Endgame (2010)


Director: Luke Ellenbogen

Samuel Beckett’s timeless, classic theatrical Masterpiece

Beckett is one of the most celebrated and influential dramatists of the twentieth century. His 1953 play Waiting for Godot with its incongruent plot and seemingly pointless dialogue, helped advance the concept of a “Theatre of the Absurd” and is regarded as a masterpiece. Beckett's plays utilize non-standard and minimalist staging techniques and experimental language and character development. Beckett continually strove to remove the physicality of the dramatic experience, e.g. elaborate staging, intricate sets, etc., in an attempt to illustrate the inner turmoil of humanity, and to force the audience to reach a higher level of understanding without relying on the traditional forms of theatre. Beckett's innovative style and stark exploration into the human condition were considered ground-breaking and his influence is apparent throughout contemporary theatre right around the world.

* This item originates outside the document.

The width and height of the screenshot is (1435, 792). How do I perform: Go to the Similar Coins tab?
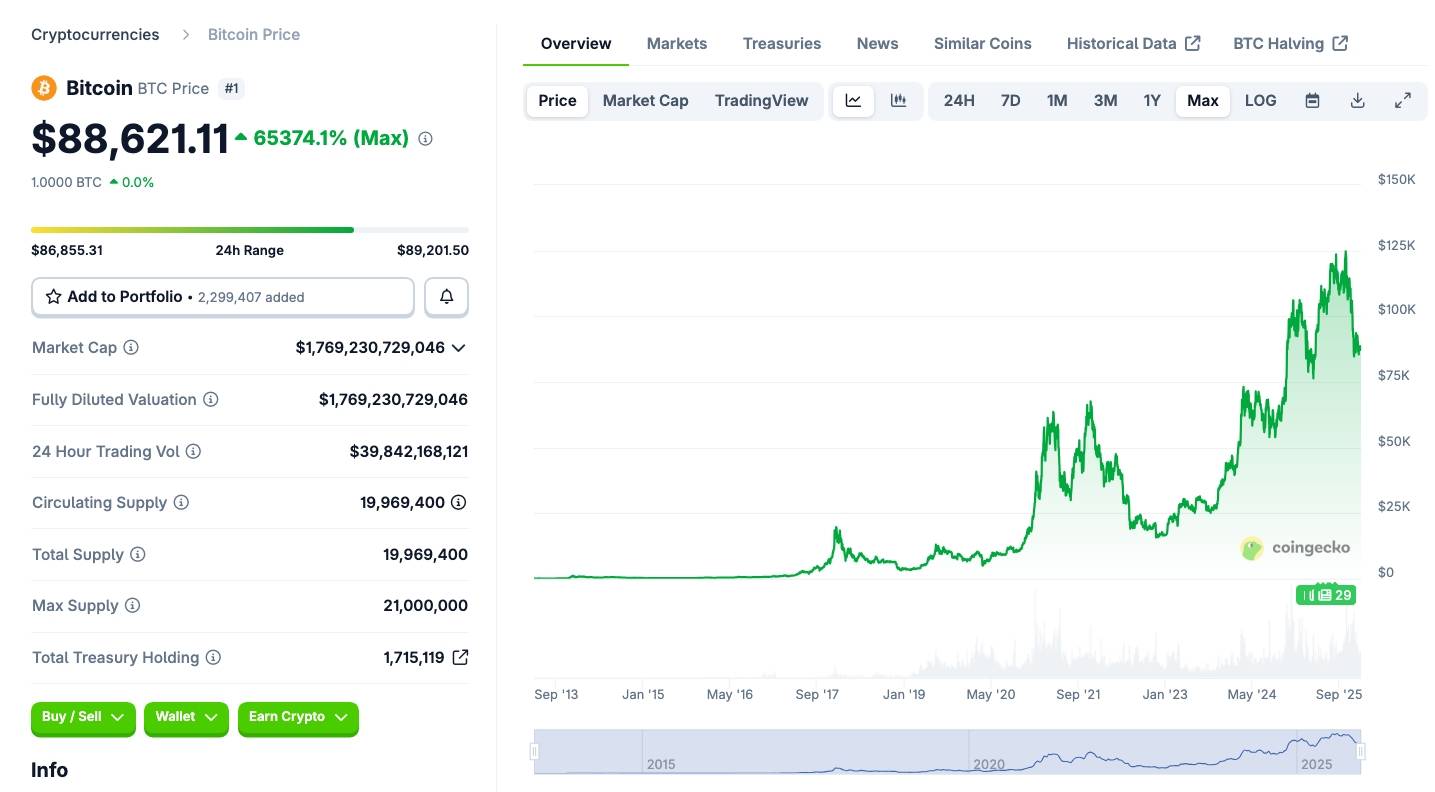[x=982, y=43]
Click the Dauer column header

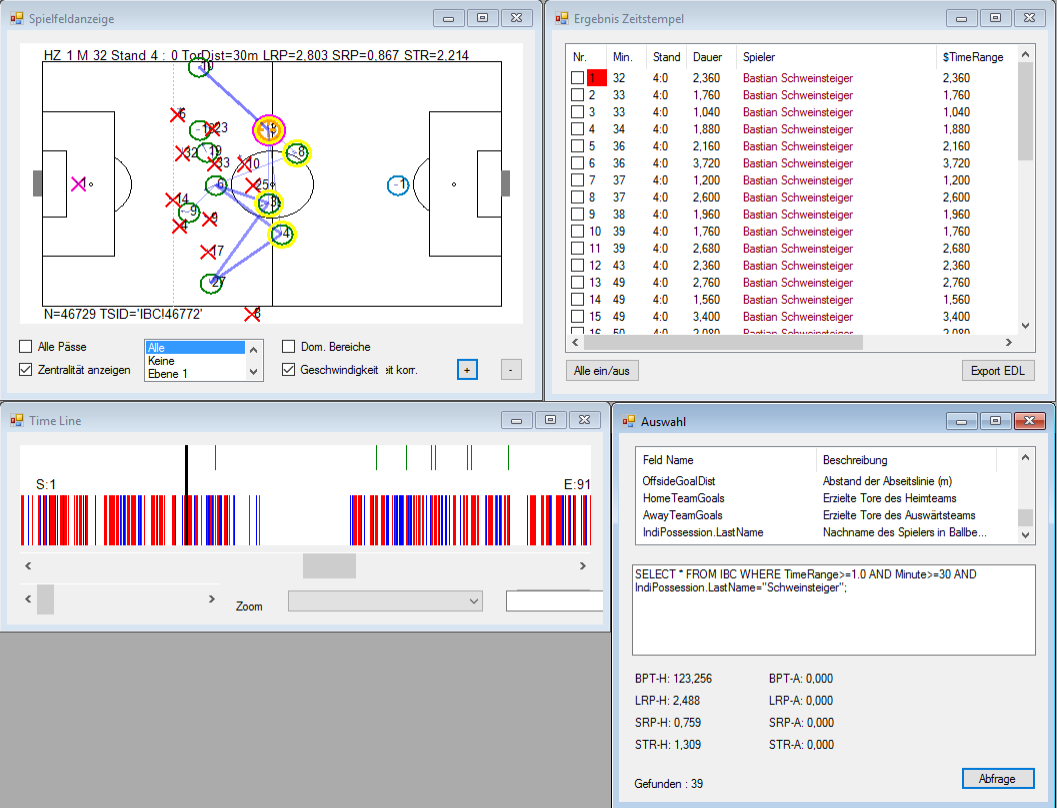click(707, 57)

In Endgame, Beckett again focused on two characters, bedraggled survivors of an apparent holocaust. The two men, Hamm (Guy De Lancey) and Clov (Adrian Collins), are faced with the nothingness of their existence as they attempt to validate their lives, eventually falling back on memories to justify their existence. Beckett uses chess as the play's controlling metaphor, and he explores the human dilemma, mortality, and God's existence, without providing simple answers, as his characters, and the audience, move through an uncertain existence. The game of chess becomes the metaphor that gives a seemingly structureless play a dramatic scheme. The characters in Endgame are chess pieces. The metaphorical king of Endgame is the centre of attention, and the rules of chess apply to the characters, their setting, and their situation. The protagonist of the play is Hamm, an aged master who is blind and not able to stand up, and his servant Clov, who cannot sit down. They exist in a grimy and seemingly post-apocalyptic bunker. The two characters, mutually dependent, have been fighting for years and continue to do so as the play progresses. Clov always wants to leave but never seems to be able. Also present are Hamm's legless parents Nagg (Nicholas Ellenbogen) and Nell (Liz Szymczak), who live in rubbish bins, request food or argue inanely.